Kahretsindi.. Nooooluyordu lan?? Yok artıktı.. mümkün değildi.. Çatlak iç sesim resmen bana yazıyordu.. yazmaktan öte ahlaksız teklifler yapıyor, beni taciz ediyordu.. Çığlık çığlığa Dervişe, Hijyen, Emekçi, Feylesof bütün iç seslerimi yanımıza toplamaya yeltendiğim an uzun tırnaklı parmağını dudağına götürüp "ne olur sus" diye ağlamaya başladı.. Ojesiyle kombinezonu aynı mavilikteydi.. ve daha fenası rimelleri akmaya başlamıştı. en vahimi ise ohaa o da kadındı..

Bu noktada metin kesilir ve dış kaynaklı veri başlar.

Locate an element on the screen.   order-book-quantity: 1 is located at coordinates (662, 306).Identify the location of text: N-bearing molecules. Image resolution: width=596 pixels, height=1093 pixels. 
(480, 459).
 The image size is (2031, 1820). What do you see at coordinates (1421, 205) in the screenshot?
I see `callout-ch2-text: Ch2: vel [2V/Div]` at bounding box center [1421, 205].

Üstüne bir şal verdim, birer kahve alıp pofidik koltuğumuza oturup sigaralarımızı yakıp dertleştik biraz.. Çatlak iç sesimi ilk kez ağlarken görüyordum. Alt dudağı bükülmüş küçük kız çocukları gibiydi.. Sümküre sümküre ağlıyordu..
"Ben öyle unutulup bir kenara atılacak kadın değilim.. Bütün hayatını ben çekip çeviriyorum..bütün yükün benim omzularımda.. Seni insan formuna sokabilmek için ne mücadeleler verdim senin yaptığına bak, kendin gibi sırıtık bir oğlancağız bulup hemen silip attın beni.. Yook yook.. bu böyle olmaz. Sıkıldım senin çıkmazlarını yönetmekten.. artık ben de hayatımı yaşamak istiyorum, aşık olmak istiyorum.."

İçimden güldüm, yok içimden yerlere yatarak kahkahalarla güldüm.. Kendisi de içimin mensubu olduğu için anladı tabi durumu ama saldıracak gücü yoktu. Başka zaman olsa beni duvardan duvara atarak döven, saçlarımdan tutup yerlerde sürüyen, yüzüme yüzüme ağır söven çatlak hatunumun sesli sesli ağlar hali içime su serpti..içimde baharlar açtı..fişeklerle kutlandı..

Karar alındı.. Dervişe hatunumla birlikte kendisine görücü bulma yolunda atılımlara başladık. Çatlak hatunumuzu sindirecek, bağırdın mı titretecek, üstesinden gelebilecek öküzümtrak bir adem oğlu aramaktayız. Ve duacıyız.. evlense de bitse ızdırabımız.